After her run at Barnard, Beck took some time off. “I didn’t want to be an academic at first because my father was an academic and I didn’t want to do the same thing. I took some years off after I graduated from college,” she said.

She originally got a job as a secretary, then another job monitoring the parts division at the Fiat car company headquarters.

After some time in the real world, Beck said, “I really understood what most of America does and how limiting it felt to me.” She decided to return to her schooling at Columbia University, where she received her Ph.D.

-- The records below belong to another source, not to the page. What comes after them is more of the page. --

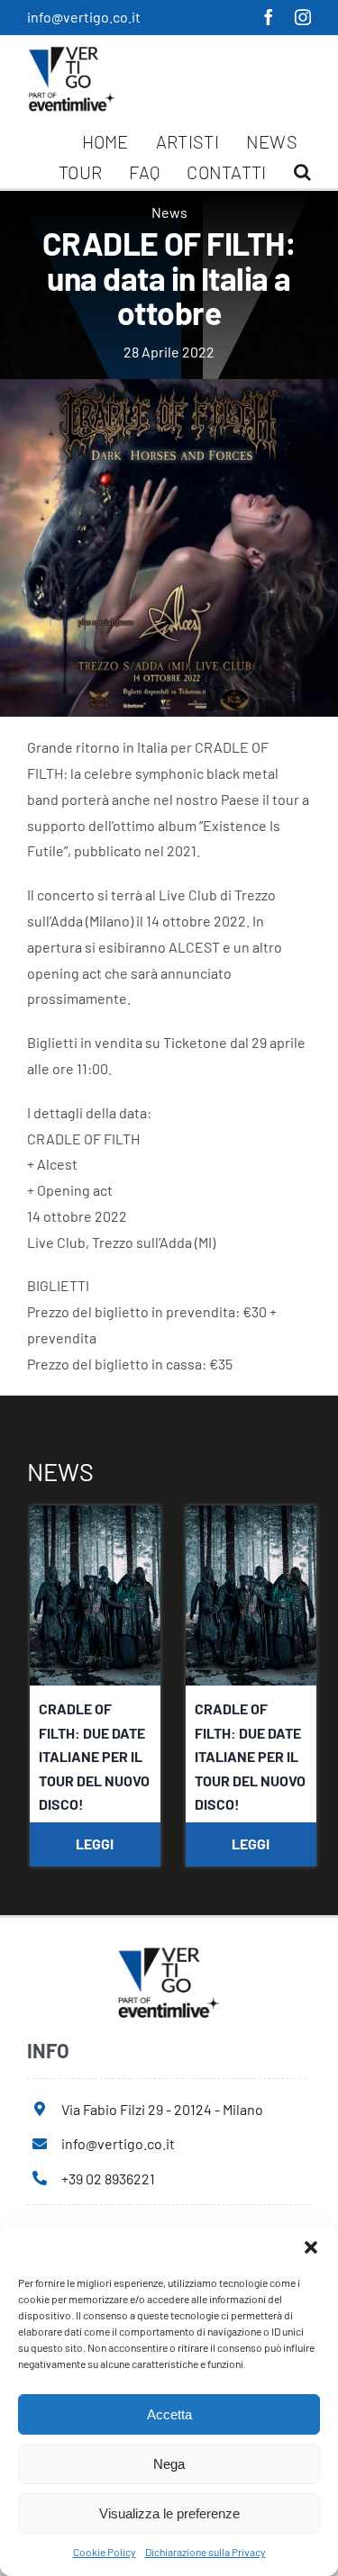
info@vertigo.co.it (84, 16)
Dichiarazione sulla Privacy (205, 2551)
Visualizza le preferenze (169, 2513)
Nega (169, 2464)
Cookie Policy (104, 2551)
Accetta (169, 2414)
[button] (311, 2247)
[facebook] (268, 17)
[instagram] (303, 17)
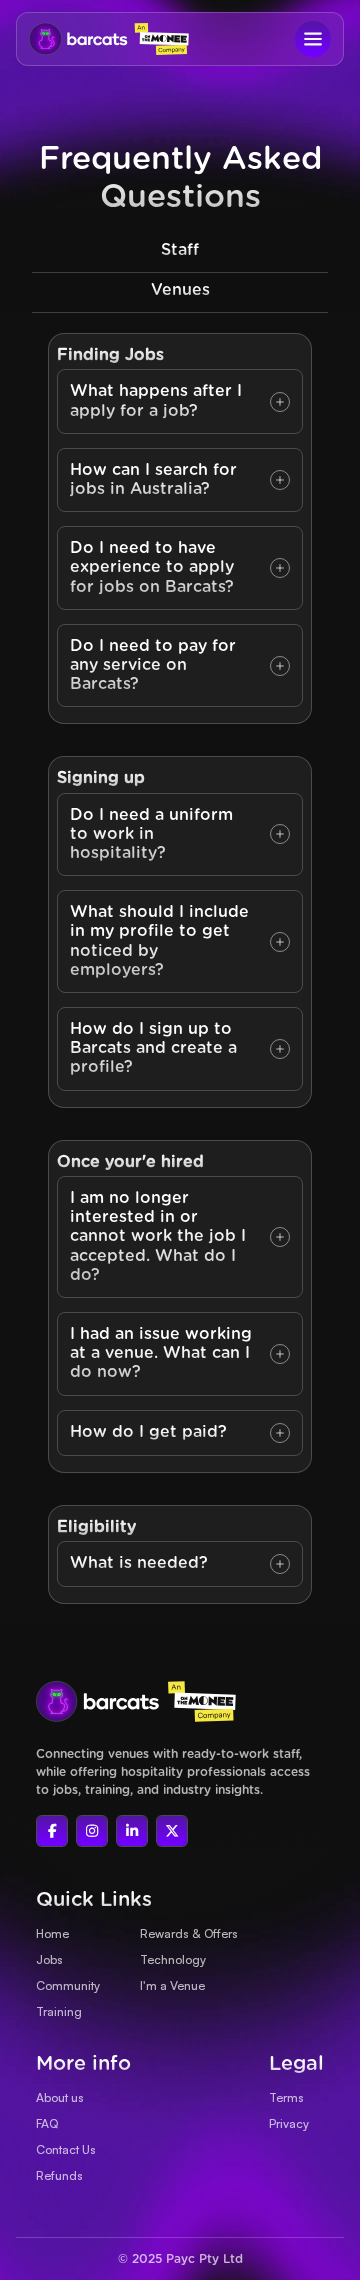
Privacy (289, 2123)
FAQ (47, 2123)
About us (60, 2097)
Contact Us (66, 2149)
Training (59, 2011)
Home (52, 1933)
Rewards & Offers (189, 1933)
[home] (73, 39)
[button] (313, 39)
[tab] (180, 257)
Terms (286, 2097)
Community (68, 1985)
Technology (173, 1959)
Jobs (49, 1959)
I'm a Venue (172, 1985)
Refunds (59, 2175)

“The thing about being an academic is it’s a wonderful freedom. I felt like I didn’t have any freedom in the 9 to 5 job. But it gave me wonderful perspective. When everyone was falling asleep in graduate seminar, I was busy taking notes in the front row with a big smile,” she said. Beck said she generally encourages students to take some time off before they go back to school.

Now in her fifth year at LC, Beck just returned from a sabbatical spent working on a collection of music and art from 14th-century Padua, Italy, at the Newberry Library in Chicago. She said she was able to “put together a good chunk” of her latest project. She also traveled to Padua for three weeks last semester to complete some on-site research.

“Singing in the Garden: Music and Culture in the Tuscan Trecento,” a book Beck completed before she left for sabbatical, is in press and should come out in five or six months.

Next up for Beck is a trip to London as the leader of the LC overseas group next semester. Following her own tradition of integrating education and creativity, she decided each student would have the choice to work as an intern or draft a manuscript for a novel for his or her final project. The idea for the novel developed after thinking about her own past.

“I kept thinking, ‘what was I doing when I was 21?’ I was obviously writing a diary as many people write diaries when they go overseas, but I thought, ‘why not take it one step further?’ You can use your daily life and the new life you have around you as part of the story,” Beck said.

No matter where her teaching brings her, Beck uses creative tactics to educate. She said she was raised in an environment where the artists and the academics were the same people. Since there was not a division when she was younger, it feels natural to combine the two today, she said.

“My goal is for the student to be expressive and take ownership of the material...to find their own meaning in it,” Beck said. “I want students to really know the material, not memorize it. That’s also why I use creative methods to teach. That’s how I feel you really learn it. My greatest joy is to see a student learn.”